Dealing With Legacy Code

In the next miniseries of articles we’re going to deal maintaining Legacy Code. We’ll go with how to absorb faster bigger portions of code, how to reason larger codebases, and general day to day life. Since there’s no one size that fits all, your mileage will vary.

Let’s start with the basics.

CI/CD

If the code you got your hands on is working, before doing anything else make sure that you have it versioned, and that you have a CI/CD system around it. My personal preference is Jenkins+Docker, but that won’t scale if you have a lot of projects, builds, or a lot of platforms.

The key learning is that the build system must be versioned with the code itself. Be it a simple shell script, bake it in the source tree. You’ll always need it, and it’s your single source of truth on how to get from the sources to the actual binary.

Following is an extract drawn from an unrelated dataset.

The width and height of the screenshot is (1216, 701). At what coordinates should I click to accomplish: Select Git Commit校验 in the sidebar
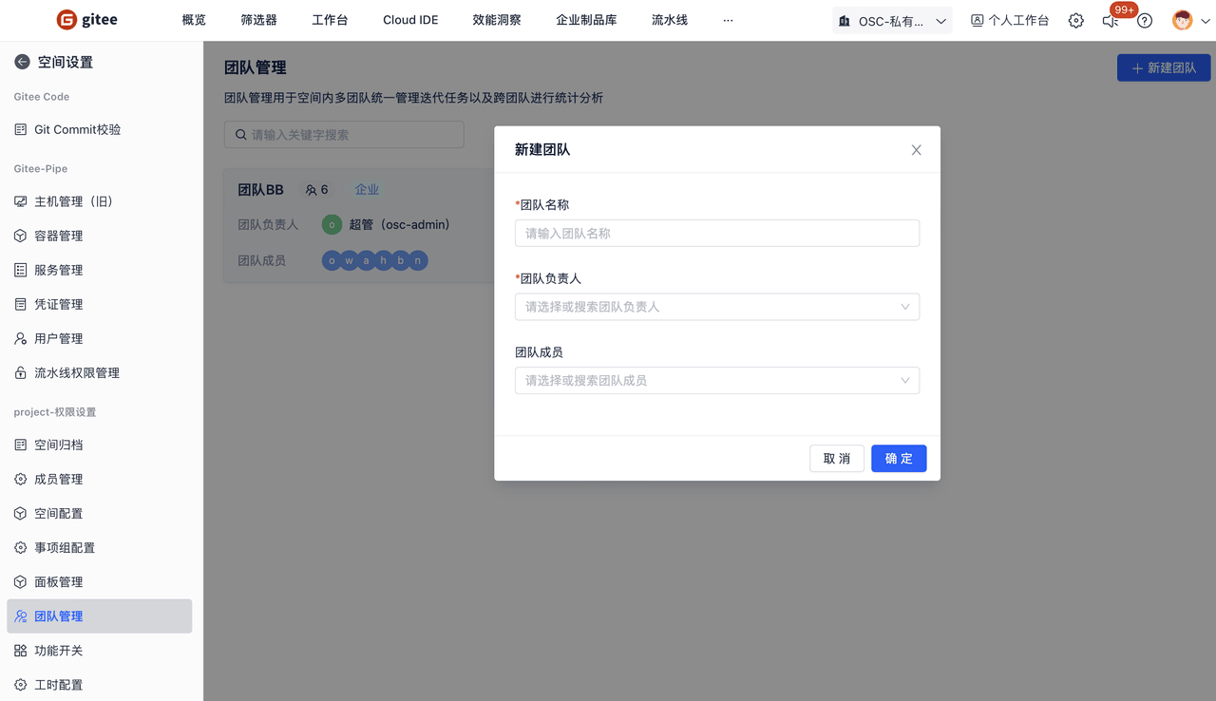pos(77,130)

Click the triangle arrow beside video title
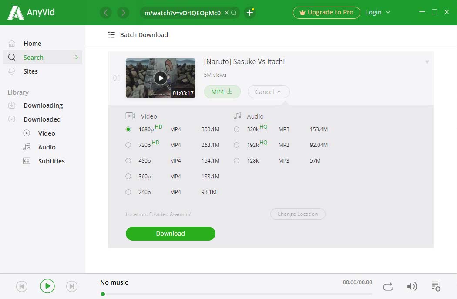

A simple approach in Jenkins is to have the build composed out of three phases:

stage('build images') {
    node {
        deleteDir()
        checkout scm

        docker.build('my-build-image') // (1)
    }
}

stage('run build') {
    node {
        // (2)
        docker.inside('my-build-image') {
            sh """
                ...
            """

            // (3)
            archiveArtifacts artifacts: '/src/dist/main.exe', fingerprint: true
        }
    }
}
  1. The first phase prepares all the tooling that’s necessary for the build,

  2. then the build is attempted,

  3. and if all is well, the artifacts are copied.

The last part can also mean publishing docker images, or packages to pypi and is highly dependent on the actual software that gets built.

Having this gives us a way to guarantee code changes are immediately built, so we are able to validate those changes.